Burada hem iman kardeşliği, hem iş ortaklığı, hem komşuluk hem de akrabalık gibi birkaç sorumluluğun iç içe olduğu bir durum var.
Resûlullah (sav) şöyle buyurmuştur: "Komşuluk üçe ayrılır. Kimi komşunun diğeri üzerinde üç, kiminin iki, kiminin de tek hakkı vardır. Üzerinde üç hak bulunan komşu, senin Müslüman ve yakın akraban olan komşundur. İki hakkı bulunan komşu, akrabalık bağın bulunmayan Müslüman komşundur. Tek hakkı olan komşu, zimmî (Müslümanların himayesinde bulunan gayr-i müslim) olan komşundur." (Ebû Nuaym, Hilyetü'l-Evliyâ, 5/207; Deylemî, Müsnedü'l-Firdevs 2628; Heysemî, Mecmau'z-Zevâid 8/164)
İster komşu, ister akraba, isterse yabancı bir halde bulunsun Müslümanın temel özelliği zararsız bir insan olmasıdır. Zira Alemlerin Efendisi(sav); "Başkalarına zarar vermek ve zarara zararla karşılık vermek yoktur." (İbn Mâce, Ahkâm, 17; Muvatta', Akdıye, 31) buyurmuşlardır.
Komşuluk haklarının ne kadar ehemmiyetli olduğunu zaman zaman burada dile getiriyoruz. Öyle ki, Allah Rasulü (sav); "Komşusu, zararından emin olmayan kimse cennete giremez." (Buhari, Edeb 29; Müslim, İman 73) buyurmuştur.
Sahabe bu konuda o kadar hassastı ki, kaynaklarda, evindeki fareler, komşuya kaçar diye evine kedi almaktan vazgeçenleri bile olduğundan bahsedilir.
Sahabeden sonra tabiinin en büyüklerinden kabul edilen Hasan Basri (rh) şöyle demiştir: “Güzel komşuluk sadece komşuya eziyet etmemek değildir. O, aynı zamanda komşudan gelen eziyetlere katlanmaktır.”
Dolayısıyla komşuluk iki taraflıdır. Karşıdaki komşunun illa ki, yanlışından vazgeçmesi için haddi aşmayan hikmetli çabalar devam etmelidir.
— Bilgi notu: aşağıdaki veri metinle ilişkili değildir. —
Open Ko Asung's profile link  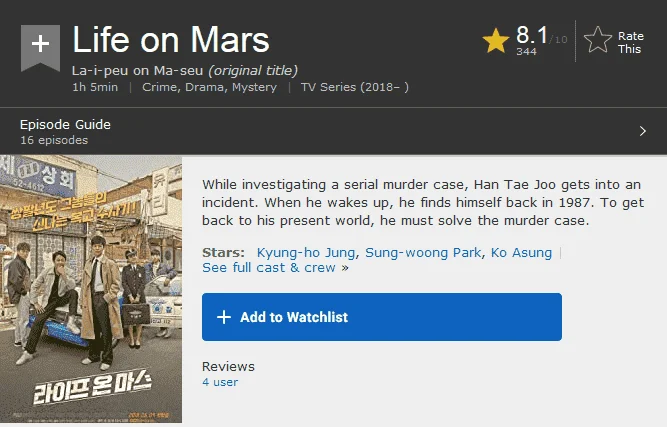point(521,253)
Ama her aşırılığında hemen hiddete kapılıp hak hukuk diyerek harekete geçmek de çok değerli bir tarz olmasa gerektir.
Aynı binada, aynı sokakta ve hakeza aynı şehirde yaşamanın yazılı ve yazısız kuralları yanında bir de sabır, tahammül, genişlik, anlayış, müsamaha, hoş görme ve görmezden gelme gibi esneklik gerektiren ahlakî umdeleri vardır.
Hele de komşusunun verdiği rahatsızlığı aile içi huzursuzluğa dönüştürmeye de ‘pes doğrusu` diyoruz.
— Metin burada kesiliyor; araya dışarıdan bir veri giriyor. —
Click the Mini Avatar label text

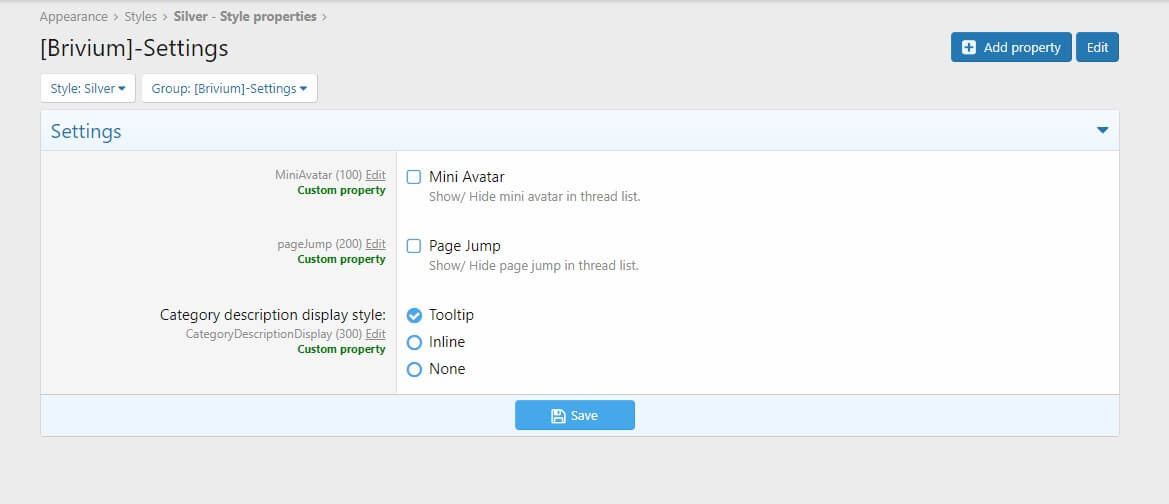pos(466,177)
Okuyucumuz, tahammül etmekte zorlandığında meseleyi kocasına yine söyleyecektir. Ancak onun uygun bir zamanını gözeterek uygun bir dille, kötülemeden ve abartmadan. Olmadıysa imtihana sabredecektir.
Adamın biri Resûlullah(sav)`e gelip komşusu hakkında şikâyette bulundu. Resûlullah (sav) ona şöyle cevap verdi: "Ona eziyet etmekten sakın. Onun eziyetlerine de sabret. (Komşu haklarına riayet hususunda) korkutucu olarak ölüm yeter!" (Münâvî, Feyzü'l-Kadir 5/8)
Dua bekleriz.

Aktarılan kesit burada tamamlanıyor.